Todo cristiano está llamado a participar en esta misión universal con su propio testimonio evangélico en todos los ambientes, todos los días de su vida. ¡Cuántos cruces de caminos en nuestro mundo, en nuestra sociedad! Es necesario, por consiguiente, que todo cristiano vaya, salga de sí mismo. Luego del encuentro, habrá que invitar: “Vengan a las bodas” del reino de Dios.
La misión, como dice Papa Francisco, es un incansable ir e invitar a la fiesta del Señor, a sus bodas. Se trata de invitar a un encuentro de comunión con Dios.
No será una obligación, sino algo que me sale de adentro. Todo cristiano es enviado a vivir la dulce alegría de la evangelización. Es vida que se quiere comunicar y dar. Esto es ser discípulo-misionero de Cristo.
Como vemos, no es cuestión de ser misionero por un día; el día del DOMUND oraremos, sacrificaremos, daremos. La misión de la Iglesia es una responsabilidad de cada cristiano, de cada día.
No se trata tampoco solo de países no cristianos, estos primero. Nos hace recordar la oración de Guido María Conforti, fundador de los Xaverianos: ”Que sea, por todos, conocido y amado nuestro Señor Jesucristo”. Conocer, primero, para poder después amar. Bien sabemos que no se puede amar a alguien que no conocemos.
En nuestro mundo contemporáneo hay muchos cruces que están lejos de ser de Cristo, de pertenecer al reino de Dios. Y no se debe excluir a nadie. Todos, absolutamente todos, tienen que ser partícipes de las alegrías de la evangelización. Ésta es la misión de todo cristiano: llegar a todos, invitar a todos. Recordemos la Biblia: “Dios quiere que todos los hombres se salven y lleguen al conocimiento de la verdad”. Y Dios no miente. Y la verdad es Cristo que pertenece a todos, nadie excluido.
¿Cómo? Tenemos a nuestro alcance un medio extraordinario: nuestras celebraciones eucarísticas. Viviendo más intensamente cada Eucaristía nos ponemos en las disposiciones de Cristo, misionero del Padre. Viviremos, con él, la más profunda dimensión misionera. Podemos repetir con Papa Francisco: “A este propósito, reitero que no podemos acercarnos a la mesa eucarística sin dejarnos llevar por ese movimiento de la misión que, partiendo del corazón mismo de Dios, tiende a llegar a todos los hombres”.

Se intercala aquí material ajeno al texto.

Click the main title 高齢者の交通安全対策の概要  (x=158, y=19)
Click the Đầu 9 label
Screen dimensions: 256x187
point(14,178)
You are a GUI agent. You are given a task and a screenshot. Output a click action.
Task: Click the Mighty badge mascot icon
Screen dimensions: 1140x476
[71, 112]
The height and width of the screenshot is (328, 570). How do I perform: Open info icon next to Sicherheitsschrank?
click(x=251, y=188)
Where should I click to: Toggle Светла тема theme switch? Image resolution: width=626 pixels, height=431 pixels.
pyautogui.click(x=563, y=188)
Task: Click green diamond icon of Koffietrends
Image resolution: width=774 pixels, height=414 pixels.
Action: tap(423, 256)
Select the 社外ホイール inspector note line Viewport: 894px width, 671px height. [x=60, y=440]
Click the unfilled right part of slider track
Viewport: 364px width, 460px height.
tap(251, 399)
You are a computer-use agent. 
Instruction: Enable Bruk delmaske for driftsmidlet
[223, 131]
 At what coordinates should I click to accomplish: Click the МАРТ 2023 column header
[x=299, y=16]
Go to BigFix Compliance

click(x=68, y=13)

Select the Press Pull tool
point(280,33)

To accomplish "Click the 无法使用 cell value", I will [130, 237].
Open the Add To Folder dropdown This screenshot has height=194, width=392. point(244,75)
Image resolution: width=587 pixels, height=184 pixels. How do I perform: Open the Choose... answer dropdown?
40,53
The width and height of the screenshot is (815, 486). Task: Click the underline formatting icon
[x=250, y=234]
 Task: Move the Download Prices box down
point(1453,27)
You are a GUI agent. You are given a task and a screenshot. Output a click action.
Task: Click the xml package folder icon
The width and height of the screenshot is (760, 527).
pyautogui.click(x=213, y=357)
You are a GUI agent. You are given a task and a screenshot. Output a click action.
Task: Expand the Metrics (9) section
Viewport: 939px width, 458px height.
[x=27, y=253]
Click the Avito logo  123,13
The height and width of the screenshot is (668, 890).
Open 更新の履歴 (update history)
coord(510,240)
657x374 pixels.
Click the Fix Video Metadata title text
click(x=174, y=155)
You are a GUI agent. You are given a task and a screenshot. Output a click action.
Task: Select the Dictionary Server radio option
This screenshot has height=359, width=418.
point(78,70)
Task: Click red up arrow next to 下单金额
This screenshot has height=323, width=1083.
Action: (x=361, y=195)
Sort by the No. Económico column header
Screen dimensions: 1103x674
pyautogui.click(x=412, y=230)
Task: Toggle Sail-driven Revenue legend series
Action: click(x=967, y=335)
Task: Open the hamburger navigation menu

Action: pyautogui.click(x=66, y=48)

Una gracia inmensa: ser misioneros, por lo menos, cada domingo en la celebración de la misa. Tenemos el poder de ser misioneros cada misa que celebremos. Todo un pueblo dominical que cada domingo pide a Dios: envía misioneros a tu mies. Cada día son menos los generosos que escuchan tu invitación: vayan e inviten a todos al banquete. Por eso, Padre, hoy domingo te digo: manda más obreros a tu viña. La misión los necesita.